Court Opinion

ID: 9624856
Source: CourtListenerOpinion
Date Created: 2023-08-22 07:19:47.376466+00
Date Added: 2024-06-11T12:08:35.462253
License: Public Domain

Judge Walker
concurring in part and dissenting in part.
I concur with the majority’s opinion that defendant knowingly, voluntarily and understandingly waived her rights under Miranda and N.C. Gen. Stat. § 7A-595(a).
*732However, I respectfully dissent from the majority opinion that the trial court erred by failing to instruct the jury on the lesser-included offense of misdemeanor possession of stolen goods.
A trial court is not required to instruct on lesser-included offenses of a crime “when the State’s evidence is positive as to each and every element of the crime charged and there is no conflicting evidence relating to any element of the charged crime.” State v. McKinnon, 306 N.C. 288, 301, 293 S.E.2d 118, 126 (1982) (citations omitted). If a defendant presents evidence which clearly contradicts the State’s evidence and gives rise to a reasonable inference to dispute the State’s contentions, then an instruction on a lesser-included offense may be appropriate. Id. at 301, 293 S.E.2d at 127.
The majority notes that at trial the evidence tended to show that sometime during the period between June and August of 1995, the defendant came into possession of approximately $14,804.00 belonging to her grandparents. The defendant confessed that she and her boyfriend stole various amounts of money from different locations in her grandparents house and they used this money to buy crack cocaine. Further, defendant’s grandmother testified that the least amount of money in any one hiding place was $700.00, and the most was between $1,000.00 and $2,000.00. Relying on this Court’s ruling in State v. Watson, 80 N.C. App. 103, 341 S.E.2d 366 (1986), the majority then concludes that the State’s evidence failed to clearly establish when, at any one point in time during June and August of 1995, the defendant was ever in possession of more than $1,000.00.

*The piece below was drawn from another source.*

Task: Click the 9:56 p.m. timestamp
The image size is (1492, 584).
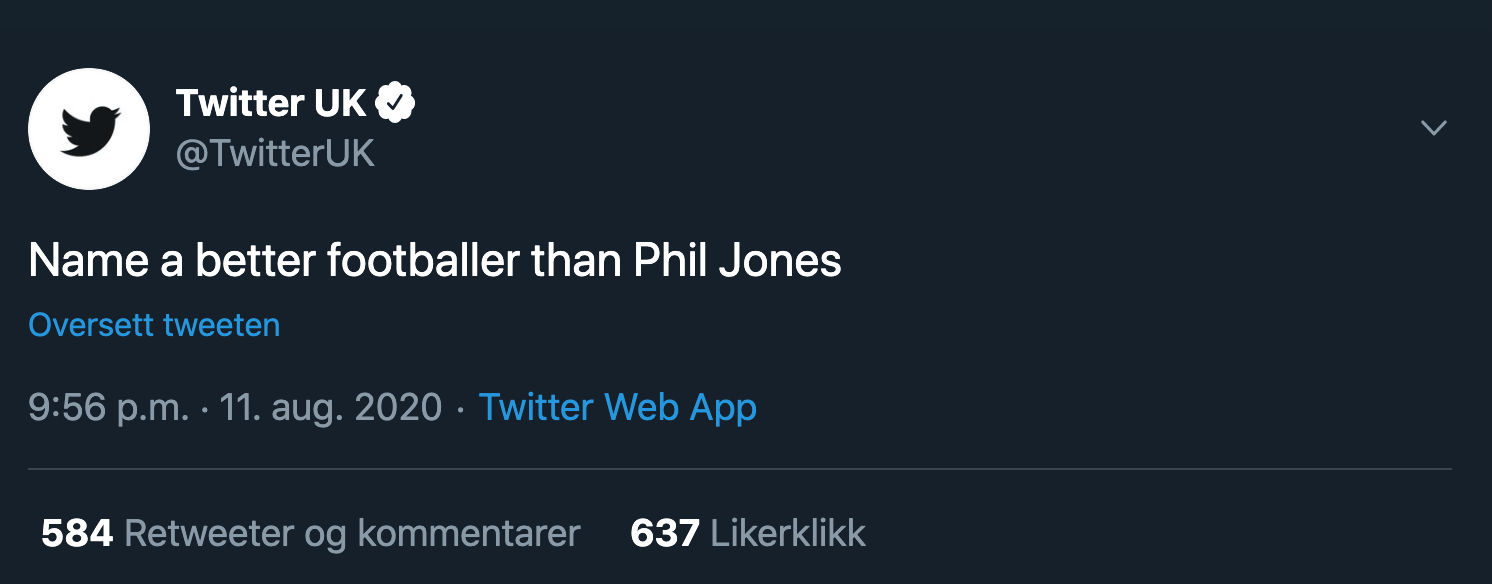Action: (x=108, y=408)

I feel, however, that this conclusion too narrowly construes N.C. Gen. Stat. § 14-71.1 and that the facts of this case are clearly distinguishable from those of State v. Watson, supra. In that case, the State’s evidence failed to establish when the goods were stolen or even that they were stolen from the same place. Id. at 10, 341 S.E.2d at 369. Here, the State’s evidence clearly established that the defendant possessed stolen property, in excess of $1,000.00, taken from her grandparents’ home between June and August of 1995.
The felonious possession of stolen property, as defined in N.C. Gen. Stat. § 14-71.1, is a “continuing offense beginning at the time of receipt and continuing until divestment.” State v. Davis, 302 N.C. 370, 374, 275 S.E.2d 491, 494 (1981). Under the majority’s reasoning, defendant could engage in a series of transactions whereby she would come into possession of stolen property on a daily basis but so long as she divested herself of enough of that property to stay *733below the threshold $1,000.00 amount, she could not be convicted of a felony.
Based on the evidence presented at trial, I conclude the State has met its burden of presenting evidence “positive as to each and every element of the crime charged” and that the defendant has failed to present evidence sufficient to raise a “reasonable inference” to dispute the State’s theory of the case. Therefore, I respectfully dissent from the majority’s holding that the trial court erred by not instructing the jury on the lesser-included offense of misdemeanor possession of stolen property.